THE TASK> In the data below, the answer is the run of lines from the line containing "This screenshot has width=1568, height=684." through the line containing "Switch to the History tab", both included; print it exactly and nothing else.

====== DATA EXCERPTS ======

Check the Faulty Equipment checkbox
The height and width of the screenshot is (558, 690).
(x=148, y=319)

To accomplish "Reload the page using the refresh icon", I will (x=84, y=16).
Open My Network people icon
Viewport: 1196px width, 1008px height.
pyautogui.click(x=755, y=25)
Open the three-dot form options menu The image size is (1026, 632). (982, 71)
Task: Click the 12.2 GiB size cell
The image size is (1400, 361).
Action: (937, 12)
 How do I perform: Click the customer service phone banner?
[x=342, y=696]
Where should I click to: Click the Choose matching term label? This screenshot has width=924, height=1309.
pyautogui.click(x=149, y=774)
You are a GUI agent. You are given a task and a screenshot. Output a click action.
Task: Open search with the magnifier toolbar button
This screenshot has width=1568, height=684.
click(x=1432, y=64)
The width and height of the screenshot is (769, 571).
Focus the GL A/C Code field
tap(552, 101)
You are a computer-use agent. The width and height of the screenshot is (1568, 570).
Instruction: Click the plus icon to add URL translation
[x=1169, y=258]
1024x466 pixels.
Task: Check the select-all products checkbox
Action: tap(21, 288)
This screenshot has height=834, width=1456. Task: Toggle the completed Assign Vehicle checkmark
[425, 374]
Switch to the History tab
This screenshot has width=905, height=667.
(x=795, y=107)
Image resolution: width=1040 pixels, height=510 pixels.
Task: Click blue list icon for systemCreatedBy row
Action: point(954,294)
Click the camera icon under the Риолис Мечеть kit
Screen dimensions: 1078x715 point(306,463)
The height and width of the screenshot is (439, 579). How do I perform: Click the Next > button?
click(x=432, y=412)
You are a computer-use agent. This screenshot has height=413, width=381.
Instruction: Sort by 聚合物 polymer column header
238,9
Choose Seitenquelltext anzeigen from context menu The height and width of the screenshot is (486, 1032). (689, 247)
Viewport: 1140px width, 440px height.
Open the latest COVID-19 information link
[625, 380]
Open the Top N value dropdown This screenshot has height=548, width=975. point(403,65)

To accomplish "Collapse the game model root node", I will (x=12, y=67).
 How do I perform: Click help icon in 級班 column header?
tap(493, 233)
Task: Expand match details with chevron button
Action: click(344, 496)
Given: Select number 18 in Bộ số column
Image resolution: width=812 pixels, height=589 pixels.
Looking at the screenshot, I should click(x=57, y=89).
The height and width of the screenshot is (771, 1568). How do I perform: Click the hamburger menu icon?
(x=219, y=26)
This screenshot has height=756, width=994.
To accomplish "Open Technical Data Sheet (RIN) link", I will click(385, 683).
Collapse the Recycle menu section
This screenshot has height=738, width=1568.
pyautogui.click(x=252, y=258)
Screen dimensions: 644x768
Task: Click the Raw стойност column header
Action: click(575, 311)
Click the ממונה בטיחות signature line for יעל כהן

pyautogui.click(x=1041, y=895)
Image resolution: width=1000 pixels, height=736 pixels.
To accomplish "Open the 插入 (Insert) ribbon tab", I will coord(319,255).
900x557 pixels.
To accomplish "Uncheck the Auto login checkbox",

======

ANSWER SPACE>
This screenshot has width=1568, height=684.
click(x=1432, y=64)
The width and height of the screenshot is (769, 571).
Focus the GL A/C Code field
tap(552, 101)
You are a computer-use agent. The width and height of the screenshot is (1568, 570).
Instruction: Click the plus icon to add URL translation
[x=1169, y=258]
1024x466 pixels.
Task: Check the select-all products checkbox
Action: tap(21, 288)
This screenshot has height=834, width=1456. Task: Toggle the completed Assign Vehicle checkmark
[425, 374]
Switch to the History tab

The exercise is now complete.